Problem to solve: Extract each line of the items below that contains the string "Enable". The match is case-sensitive.

Records for the exercise:
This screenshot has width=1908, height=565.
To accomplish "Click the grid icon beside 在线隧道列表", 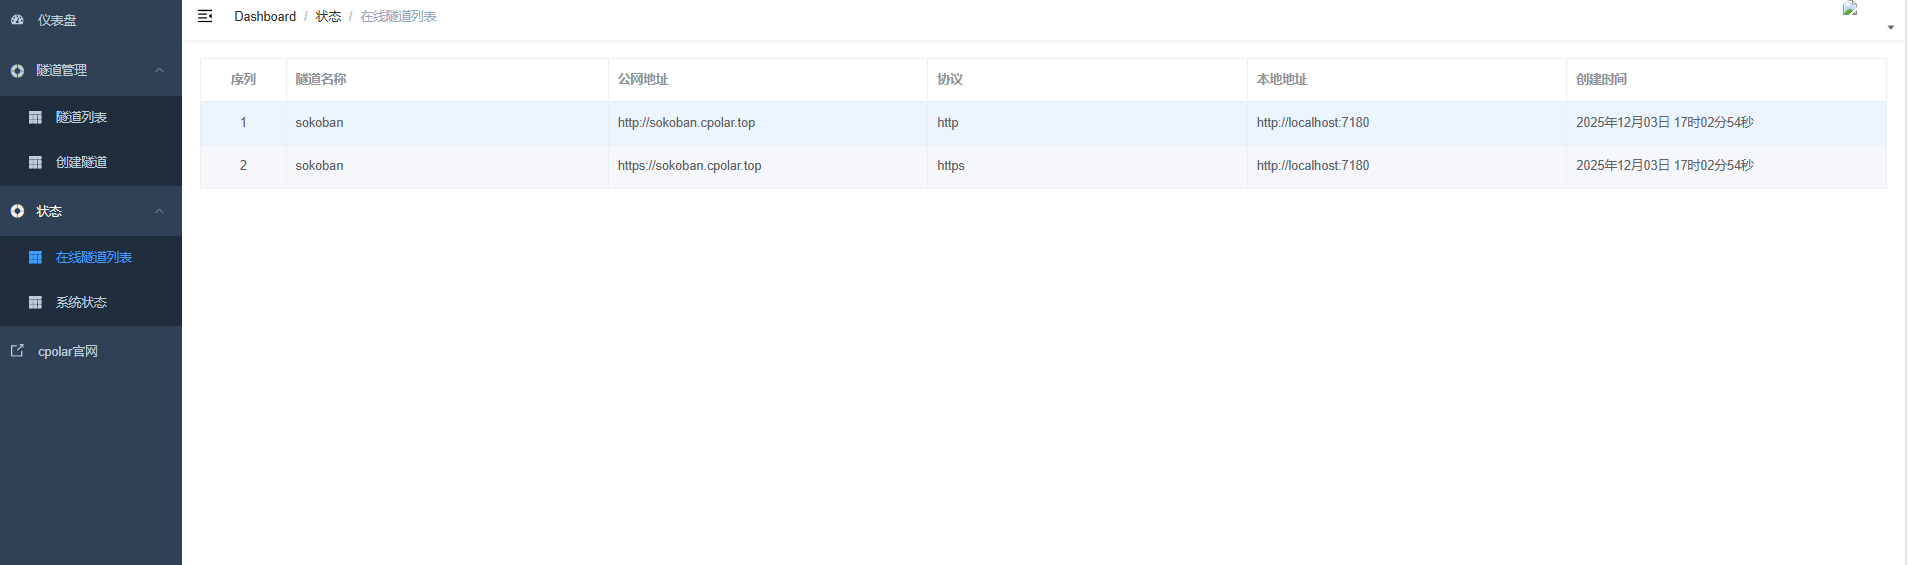I will [x=35, y=258].
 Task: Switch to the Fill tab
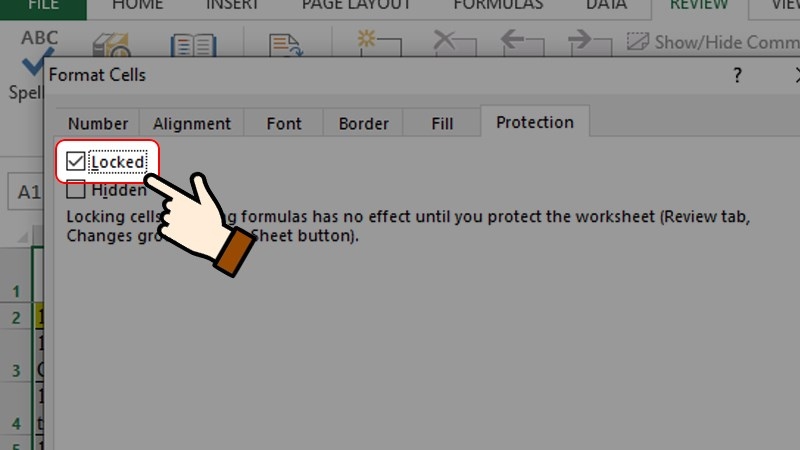(x=442, y=123)
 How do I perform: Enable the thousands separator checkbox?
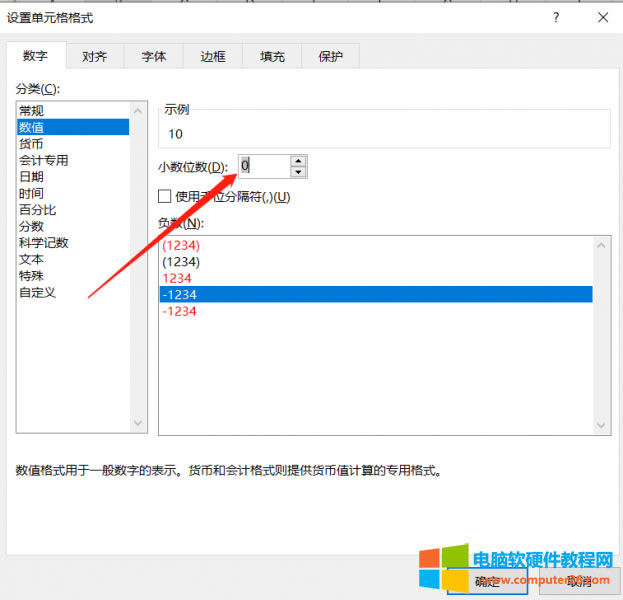(165, 197)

Exercise output:
 How do I perform: Enable the thousands separator checkbox?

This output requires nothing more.